Assembler directives
Assembler directives are all instructions to the assembler
that are not actual instructions. Ophis's set of directives
follow.
.advance address:
Forces the program counter to
be address. Unlike
the .org
directive, .advance outputs zeroes until the
program counter reaches a specified address. Attempting
to .advance to a point behind the current
program counter is an assemble-time error.
.alias label value: The
.alias directive assigns an arbitrary value to a label. This
value may be an arbitrary argument, but cannot reference any
label that has not already been defined (this prevents
recursive label dependencies).
.byte arg [ , arg, ... ]:
Specifies a series of arguments, which are evaluated, and
strings, which are included as raw ASCII data. The final
results of these arguments must be one byte in size. Seperate
constants are seperated by comments.
.checkpc address: Ensures that the
program counter is less than or equal to the address
specified, and emits an assemble-time error if it is not.
This produces no code in the final binary - it is there to
ensure that linking a large amount of data together does not
overstep memory boundaries.
.data [label]: Sets the segment to
the segment name specified and disallows output. If no label
is given, switches to the default data segment.
.incbin filename: Inserts the
contents of the file specified as binary data. Use it to
include graphics information, precompiled code, or other
non-assembler data.
.include filename: Includes the
entirety of the file specified at that point in the program.
Use this to order your final sources.
.org address: Sets the program
counter to the address specified. This does not emit any
code in and of itself, nor does it overwrite anything that
previously existed. If you wish to jump ahead in memory,
use .advance.
.require filename: Includes the entirety
of the file specified at that point in the program. Unlike .include,
however, code included with .require will only be inserted once.
The .require directive is useful for ensuring that certain code libraries
are somewhere in the final binary. They are also very useful for guaranteeing that
macro libraries are available.
.space label size: This
directive is used to organize global variables. It defines the
label specified to be at the current location of the program
counter, and then advances the program counter size
steps ahead. No actual code is produced. This is equivalent
to label: .org ^+size.
.text [label]: Sets the segment to
the segment name specified and allows output. If no label is
given, switches to the default text segment.
.word arg [ , arg, ... ]:
Like .byte, but values are all treated as two-byte
values and stored low-end first (as is the 6502's wont). Use
this to create jump tables (an unadorned label will evaluate
to that label's location) or otherwise store 16-bit
data.
.dword arg [ , arg, ...]:
Like .word, but for 32-bit values.
.wordbe arg [ , arg, ...]:
Like .word, but stores the value in a big-endian format (high byte first).

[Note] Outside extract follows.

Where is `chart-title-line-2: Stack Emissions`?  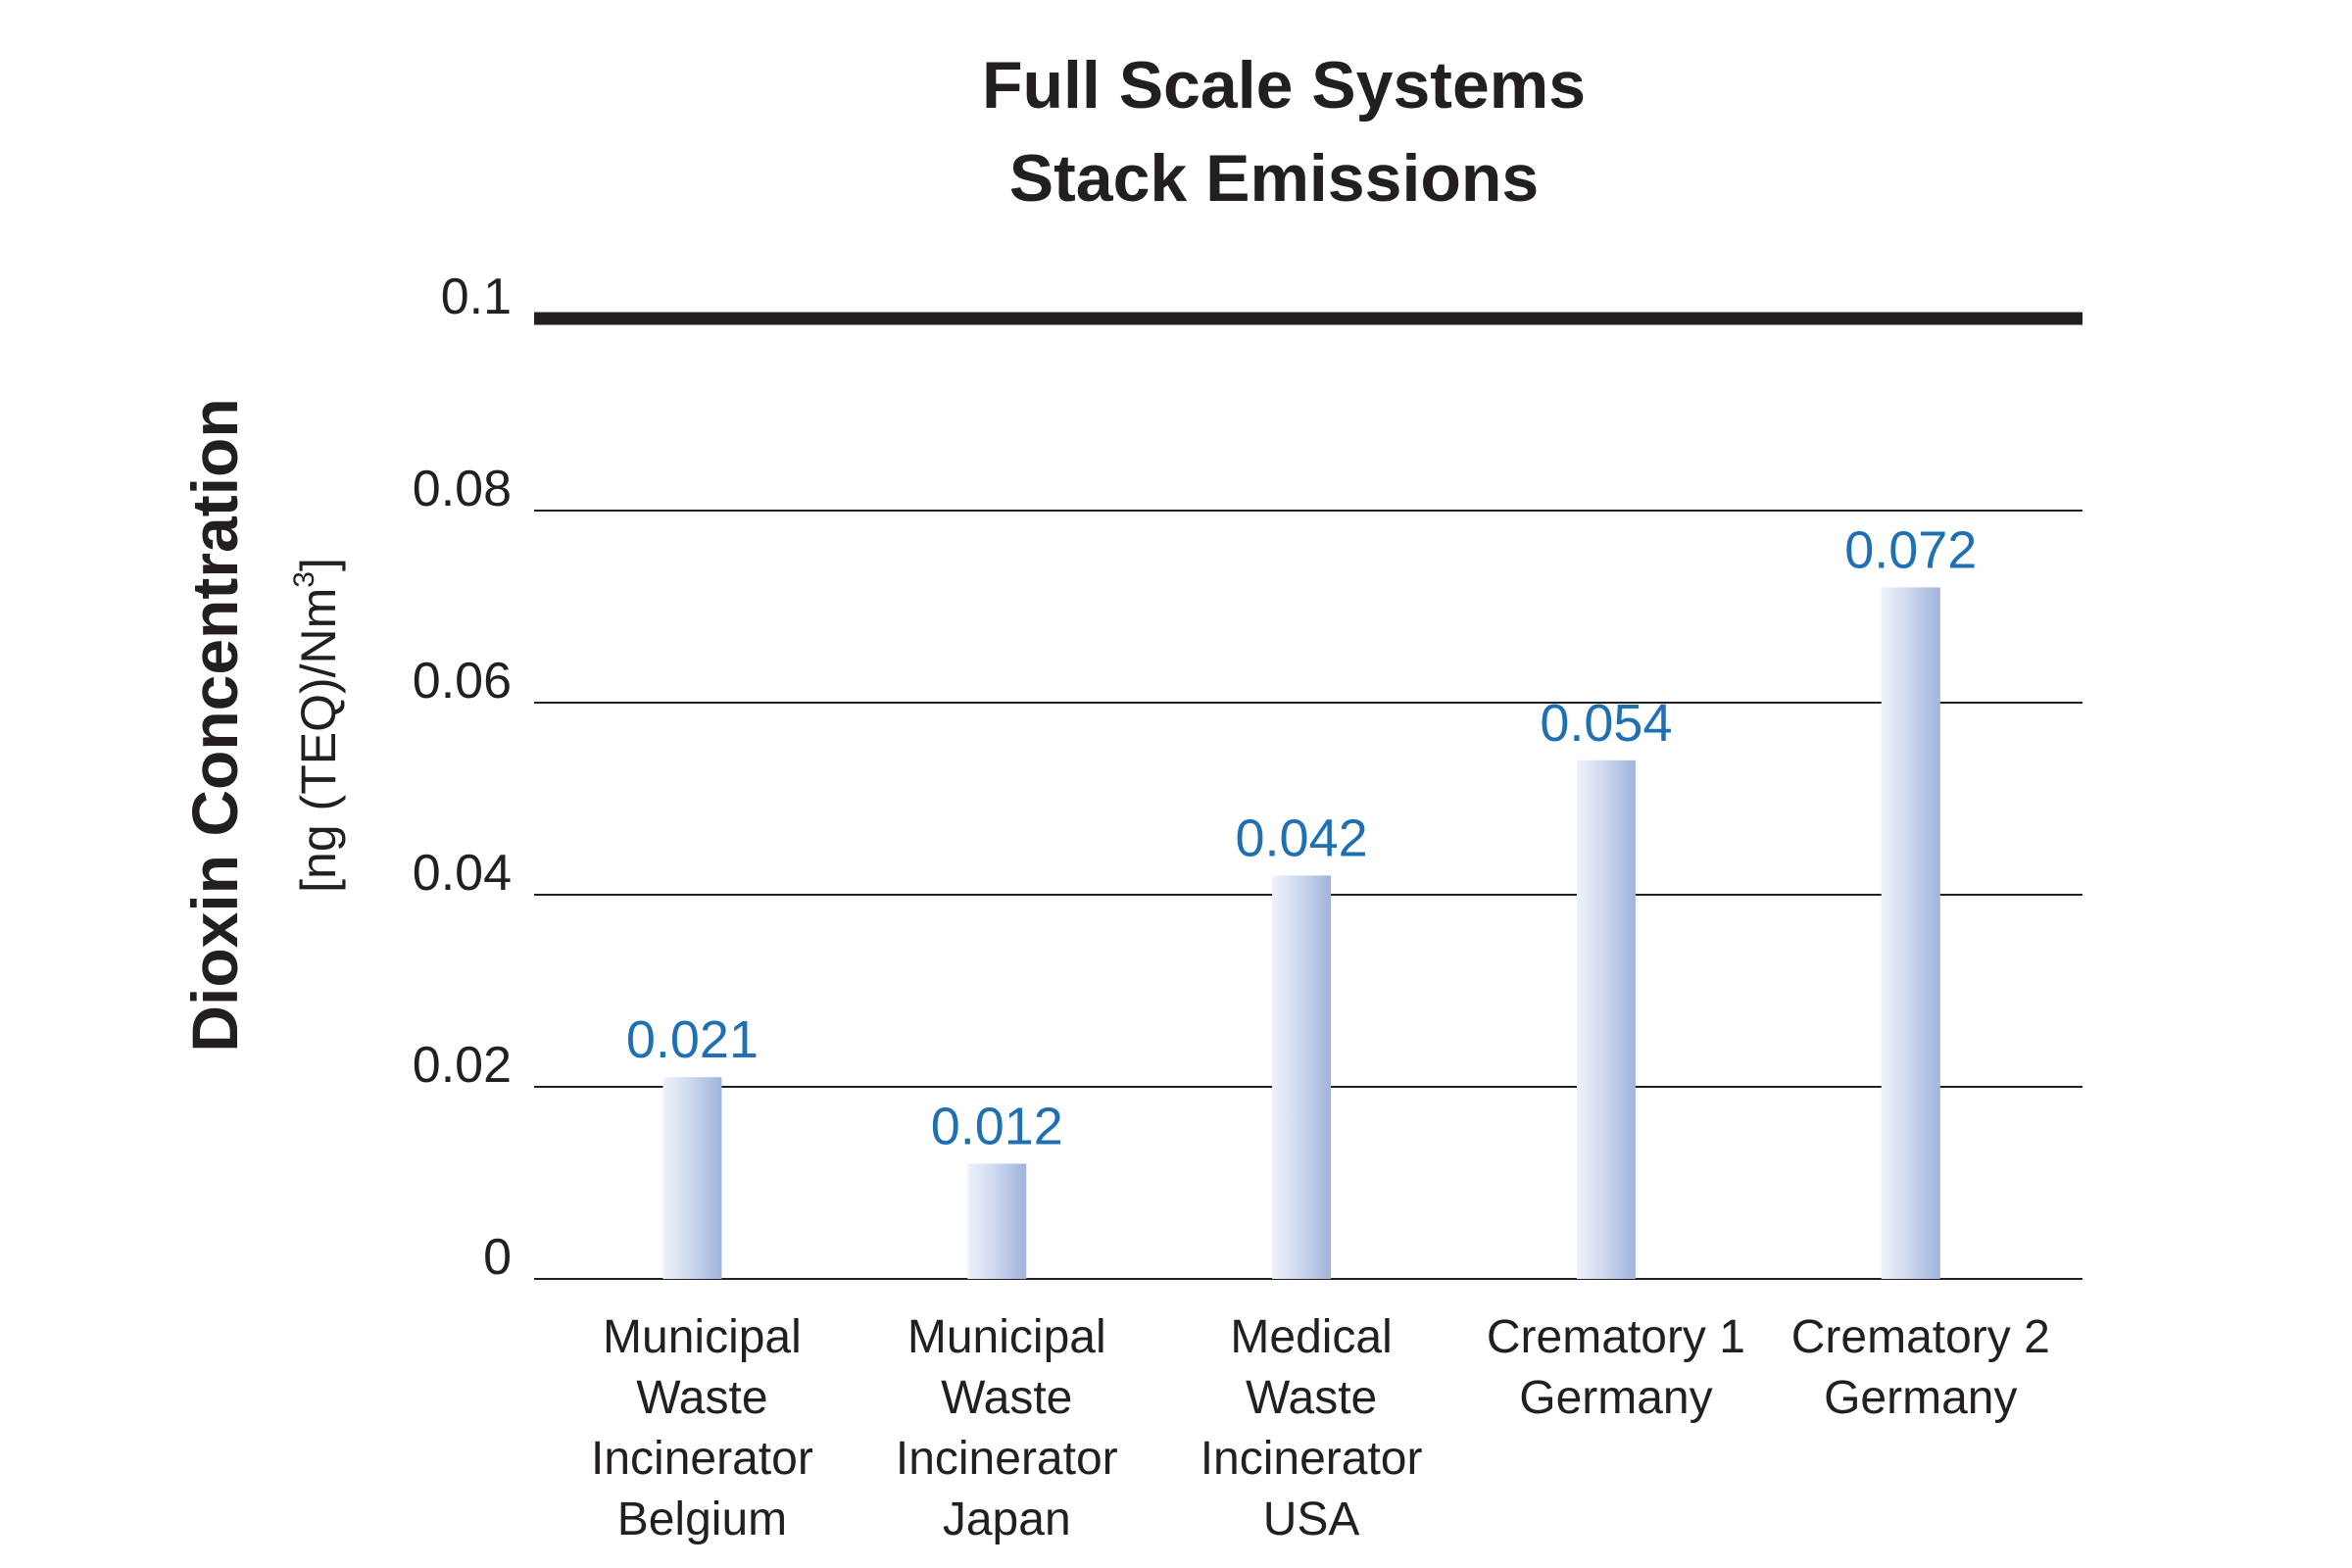 chart-title-line-2: Stack Emissions is located at coordinates (1274, 178).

.dwordbe arg [ , arg, ...]:
Like .dword, but stores the value high byte first.
.scope: Starts a new scope block. Labels
that begin with an underscore are only reachable from within
their innermost enclosing .scope statement.
.scend: Ends a scope block. Makes the
temporary labels defined since the last .scope
statement unreachable, and permits them to be redefined in a
new scope.
.macro name: Begins a macro
definition block. This is a scope block that can be inlined
at arbitrary points with .invoke. Arguments to the
macro will be bound to temporary labels with names like
_1, _2, etc.
.macend: Ends a macro definition
block.
.invoke label [argument [,
argument ...]]: invokes (inlines) the specified
macro, binding the values of the arguments to the ones the
macro definition intends to read. A shorthand for .invoke
is the name of the macro to invoke, backquoted.